Theatre was another passion for Paco. He starred in the play "Don Juan Tenorio" in its comic version. He toured all over Mexico with this show.

He also liked poetry and recorded three albums with his poems.

Personal life
Stanley's first marriage was with Maria Solis, with whom he had only one son, Francisco.  After several years, he married Patricia Pedroza, with whom he had two children, Leslie and Francisco Stanley Pedroza. However, in an extramarital relationship Paco had a third son, Paul Stanley (Now host of the morning program HOY but later moved to the USA and currently hosts the morning program Despierta America).

Death
On 7 June 1999, Paco Stanley, Mario Bezares and Jorge Gil left the TV Azteca studios after their morning show "Una Tras Otra" to eat in a famous Mexican restaurant "El Charco de las Ranas" located in Periferico, Mexico City's busy beltway. When they all finished, Paco and Mario went to the restroom at the same time, while Jorge was waiting for them. Paco finished first and he told Mario that he was going to wait for him outside (in his car). While Paco, Jorge and his driver were waiting inside his black Lincoln Navigator, three subjects walked towards the car and started shooting, firing more than 20 rounds, killing him with 4 shots, 3 of them hitting him in the head, and wounding Jorge Gil and other bystanders.
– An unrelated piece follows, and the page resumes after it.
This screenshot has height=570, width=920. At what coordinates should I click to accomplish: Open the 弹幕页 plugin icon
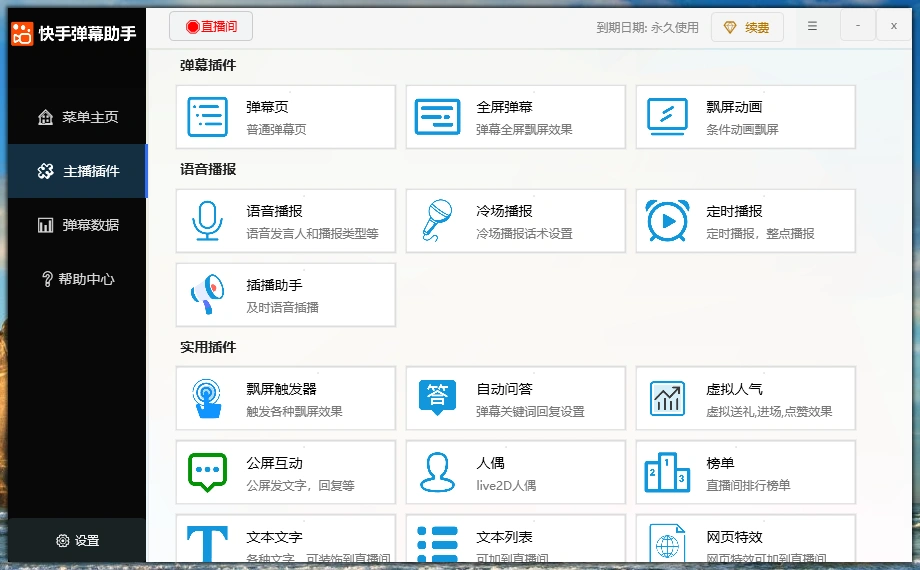(x=207, y=117)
Mario Bezares left the restroom as he heard the gunfire. The waiters from the restaurant would not let him leave, thinking that the assailants were after him as well.

Mexico was shocked with the news of Paco Stanley's death. Mexican TV networks, Televisa and TV Azteca interrupted their programming to give out the news. In that day while the news was given out, two news anchors from TV Azteca and the president of TV Azteca Ricardo Salinas Pliego started blaming Mexico City's mayor Cuauhtemoc Cardenas of not knowing how to govern, due to the high crime rate in the city.

On the autopsy, the General Attorney of Mexico City, Samuel del Villar  briefly informed that in the corpse, there was found a legal ID of Stanley corresponding to a branch of the National Security Ministry allowing him to carry firearms. Also, a bag containing 0.02 g of cocaine was found in his shirt, according to the City attorney, on a national TV broadcast press conference.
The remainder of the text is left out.